Understanding where and how the more than 40,000 actively routed Autonomous Systems (ASes) in today's Internet interconnect is essential for meaningfully investigating a wide range of critical Internet-related problems such as the vulnerability of the Internet to physical damage. However, much of the published work on Internet topology has focused primarily on discovering the existence of such interconnections (e.g., logical connectivity such as AS-to-AS links or physical connectivity such as router-to-router links). Considerably less attention has been paid to the where and in how many different locations these interconnections have been established. For example, the often-studied AS-level view of the Internet is too coarse as mapping entire ASes to single geographic locations eliminates essential details (e.g. AS-level path diversity). At the same time, the popular router-level view of the Internet is not only too detailed, but also inherently difficult to capture.

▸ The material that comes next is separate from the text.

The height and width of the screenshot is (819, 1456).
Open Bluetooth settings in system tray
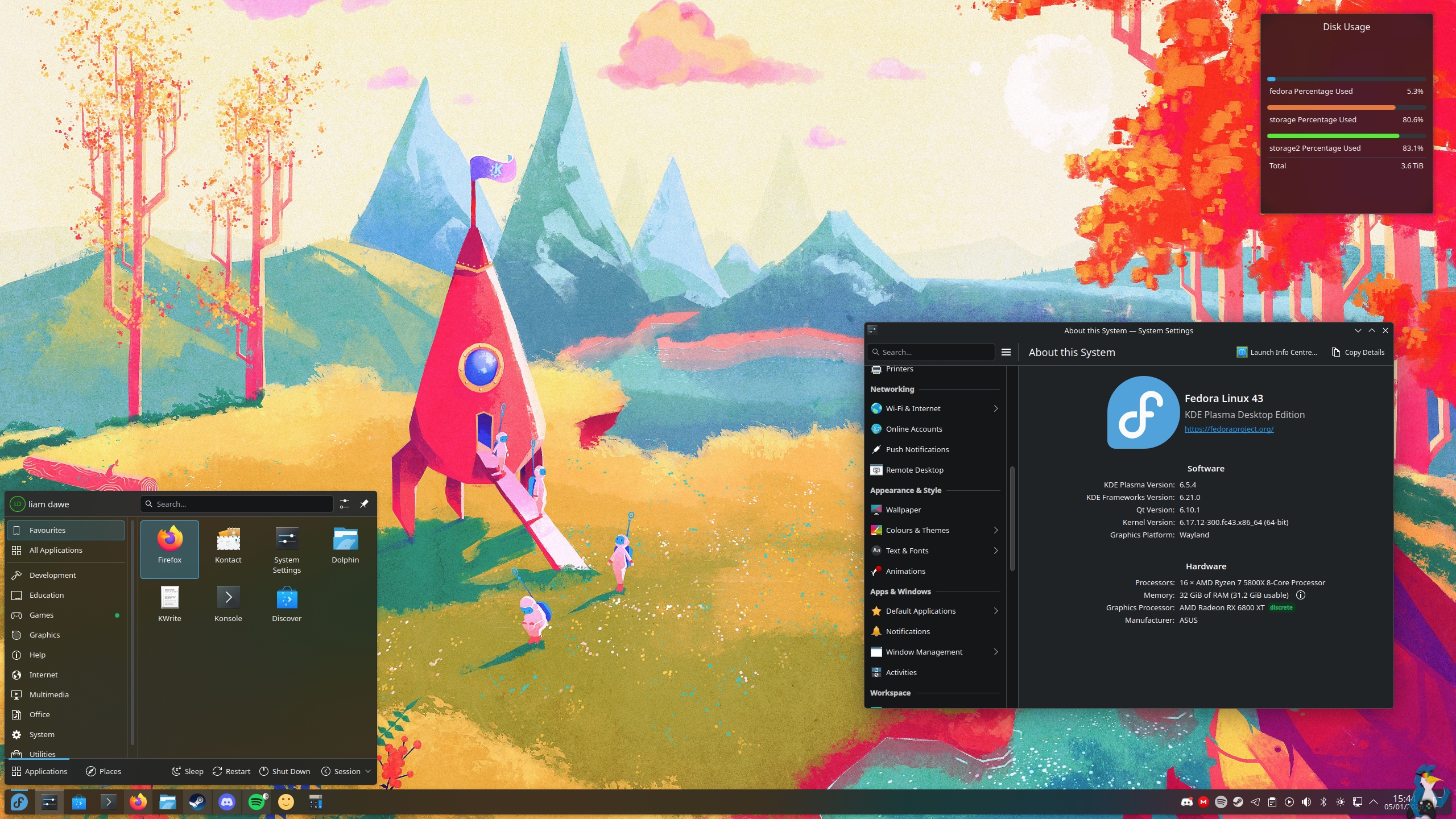1323,802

Intellectual Merit: The main goal of this project is to design, develop and rigorously evaluate techniques to accurately map the geographic location of all the PoPs (Point-of-Presence) of a given target AS and determine the inter-AS connections that are established at each PoP (point of presence) of this AS. A significant fraction of the Internet's physical infrastructure (e.g. routers, switches) is hosted at a relatively small number of physical building complexes, called colocation (or colo) facilities or data centers that can be accurately geo-located. Thus, a core element of this project is the design of new targeted active measurement campaigns specifically developed to map a given colo facility by identifying not only all the PoPs of all the ASes present in that colo facility, but also the corresponding inter-AS connectivity that is visible to active probing at that location.
Broader Impact: The inferred PoP-level maps are leveraged to develop a new and improved simulation environment, called cBGP+, that is built on the existing simulator (cBGP) but supports real-world AS path diversity. This new simulator will enable many Internet stakeholders (e.g. ISPs, DHS) to meaningfully assess, evaluate, and predict the inter-AS reachability of the Internet in the presence of certain events or changes (e.g., political unrests or the results of natural or man-made disasters).